▶ _Vorliegender Text_:
Geheimgänge, Hintertüren und Abkürzungen

"Short Cuts” im Labyrinth der Systemtheorie Niklas Luhmanns

Von Oliver PfohlmannRSS-Newsfeed neuer Artikel von Oliver Pfohlmann

Besprochene Bücher / Literaturhinweise

Theorien, Supertheorien zumal, werden traditionell mit mehr oder weniger komplexen, mehr oder weniger unzugänglichen Gebäuden verglichen. Oder gleich mit Labyrinthen, für die sich nicht nur kein Ausgang, sondern, gerade für den Anfänger, häufig nicht einmal ein Eingang angeben lässt. Dem frustrierten Anfänger riet Niklas Luhmann einmal: "Um praktische Vertrautheit mit Theorien, eigenen oder fremden, zu erlangen, darf man sich nicht nur an die großen, einladenden Portale halten, durch die jedermann eintreten kann. Bei weiterem Vordringen stößt man auf andersartige, auch funktionale Einrichtungen, die der Stabilisierung des Ganzen, der Verteidigung der Errungenschaften, oder der Erleichterung interner Beweglichkeit und Einfallsproduktion dienen. Da gibt es Dunkelkammern, in denen man nur nach längerer Eingewöhnung etwas sieht. Nicht selten ist das der Ort, an dem der Theoretiker seine inneren Erfolge hatte und von dem aus er sich in seiner Konstruktion sicher fühlen kann. Und man ahnt, dass es Geheimgänge geben müsse, die die Insassen rascher als den Kritiker zu neuen Argumenten führen, findet Scheintüren, an denen man sich vergebens abmüht, und richtige Türen, die sofort wieder nach draußen führen."

Keine Scheintüren, sondern eine nützliche Sammlung solcher Geheimgänge, Hintertüren und "Abkürzungen" für die Erkundung von nur schwer gangbaren Theoriegebäuden bietet eine neue, "Short Cuts" betitelte Reihe, die bei Zweitausendeins erscheint. Nach den Worten der Herausgeber soll "Short Cuts" keine einführenden Grundrisse bieten, sondern "Ansätze, Hypothesen und Blitzlichter, die das eigene Denken erhellen: Essays, Manifeste, Essentials, Briefe, Interviews und Statements". Erschienen sind in der Reihe bereits Bände zu Clément Rosset, Michel Foucault und Gilles Deleuze.

▶ _Datenauszug_:
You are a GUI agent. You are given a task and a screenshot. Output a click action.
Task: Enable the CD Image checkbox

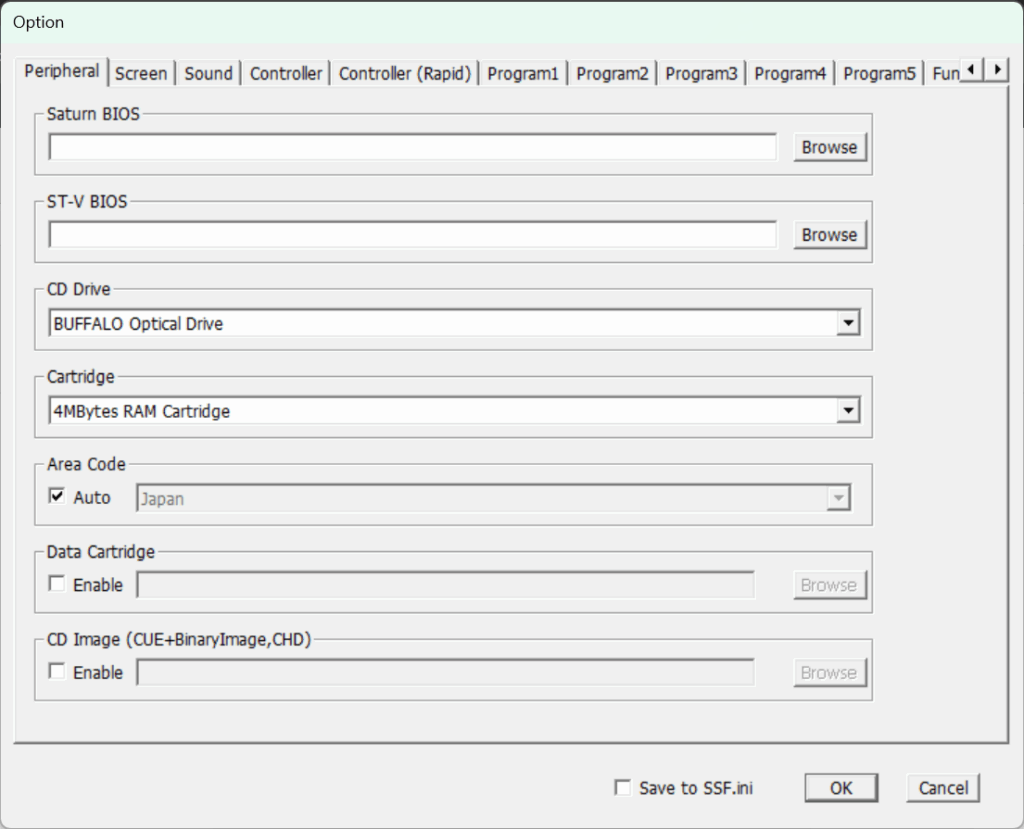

▶ _Aufgabenstellung_:
Gib aus dem Text über Luhmanns Systemtheorie den Abschnitt wörtlich wieder, der bei „Keine Scheintüren, sondern“ beginnt und bei „und Gilles Deleuze.“ endet.

▶ _Musterlösung_:
Keine Scheintüren, sondern eine nützliche Sammlung solcher Geheimgänge, Hintertüren und "Abkürzungen" für die Erkundung von nur schwer gangbaren Theoriegebäuden bietet eine neue, "Short Cuts" betitelte Reihe, die bei Zweitausendeins erscheint. Nach den Worten der Herausgeber soll "Short Cuts" keine einführenden Grundrisse bieten, sondern "Ansätze, Hypothesen und Blitzlichter, die das eigene Denken erhellen: Essays, Manifeste, Essentials, Briefe, Interviews und Statements". Erschienen sind in der Reihe bereits Bände zu Clément Rosset, Michel Foucault und Gilles Deleuze.